Concerned that the program would invade privacy and leave air travelers with no way of correcting its errors, Congress has prohibited the program’s deployment until those benchmarks are met. Earlier this month, Transportation Security Administration chief David Stone told Congress the program is being “reshaped and repackaged.”
Thayer’s fast-moving legal career — U.S. attorney at 35, state supreme court justice at 40 — came to an abrupt halt on March 31, 2000, when he resigned from the state’s highest court in a deal with New Hampshire Attorney General Philip McLaughlin.
‘Hang together ... or hang separately’
In return for Thayer’s resignation, McLaughlin agreed to drop plans to indict him. In a public report, McLaughlin criticized Thayer for participating in deliberations on a case he was recused from.

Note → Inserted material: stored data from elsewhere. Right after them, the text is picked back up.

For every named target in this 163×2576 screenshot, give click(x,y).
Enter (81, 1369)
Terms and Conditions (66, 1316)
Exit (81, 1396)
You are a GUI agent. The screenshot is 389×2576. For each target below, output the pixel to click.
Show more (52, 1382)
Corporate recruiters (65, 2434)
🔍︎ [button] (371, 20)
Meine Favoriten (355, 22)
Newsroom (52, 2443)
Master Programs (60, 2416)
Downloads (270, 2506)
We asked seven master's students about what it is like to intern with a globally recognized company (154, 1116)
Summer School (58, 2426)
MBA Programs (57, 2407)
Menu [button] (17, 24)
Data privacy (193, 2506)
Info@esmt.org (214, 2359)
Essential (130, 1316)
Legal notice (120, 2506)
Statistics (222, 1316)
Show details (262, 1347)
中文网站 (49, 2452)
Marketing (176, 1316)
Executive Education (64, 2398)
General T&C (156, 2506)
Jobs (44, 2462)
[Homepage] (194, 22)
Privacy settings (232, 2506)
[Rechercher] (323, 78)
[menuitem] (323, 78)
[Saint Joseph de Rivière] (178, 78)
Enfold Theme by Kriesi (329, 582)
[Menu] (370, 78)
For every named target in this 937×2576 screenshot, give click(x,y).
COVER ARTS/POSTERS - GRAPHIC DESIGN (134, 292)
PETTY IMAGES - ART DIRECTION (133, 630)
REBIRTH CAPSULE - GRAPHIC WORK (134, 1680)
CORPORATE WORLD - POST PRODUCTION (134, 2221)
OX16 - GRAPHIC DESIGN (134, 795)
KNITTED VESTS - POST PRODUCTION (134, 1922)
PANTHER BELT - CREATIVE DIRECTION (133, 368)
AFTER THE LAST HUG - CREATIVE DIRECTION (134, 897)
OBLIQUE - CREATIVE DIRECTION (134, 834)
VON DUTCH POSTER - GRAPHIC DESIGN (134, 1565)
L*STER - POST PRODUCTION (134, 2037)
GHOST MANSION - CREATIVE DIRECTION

He also said he would have sought felony or misdemeanor charges against Thayer for allegedly trying to influence the choice of a judge to hear his wife’s appeal of their divorce and threatening fellow justices if they allowed his conduct to be reported to judicial oversight groups.
McLaughlin’s report said Supreme Court Justice John T. Broderick quoted Thayer as saying if his conduct were reported to oversight groups “I’m done. It’s over for me .... We all do it. We can either hang together on this or hang separately.” Chief Justice David Brock said Thayer told him, “I’m not going to hang alone.”
Thayer insisted at the time, “I committed no criminal act.” But McLaughlin had decided to seek the criminal indictment when Thayer volunteered to resign.
Two years after the episode, McLaughlin wrote Thayer in December 2002 and cited Thayer’s reputation for scholarship and fairness as a judge. He added that during the investigation, Thayer acted “in a most professional, forthright and honest manner.” But McLaughlin did not back off his findings, noting his report “will be a matter of public record forever.”
In a rare public appearance last fall, Thayer did not supply a biography like other witnesses who testified before a Pentagon advisory committee on privacy and computerized data-mining.
When asked about his qualifications to supervise CAPPS II, Thayer said then he had been executive director of a nonprofit group that reviewed privacy rights in post-Sept. 11 legislation and was a lawyer and former U.S. attorney. He made no mention of his 14 years on New Hampshire’s highest court.
On May 26, 2000, while trying to get his alimony and child support reduced from almost $36,000 a year to $6,000 a year, he told a New Hampshire court he had had trouble finding work after his Supreme Court resignation.
“Large law firms are not into risk. They do not want my name associated with them so long as we have this kind of publicity in New Hampshire,” he said, according to the Portsmouth, N.H., Herald.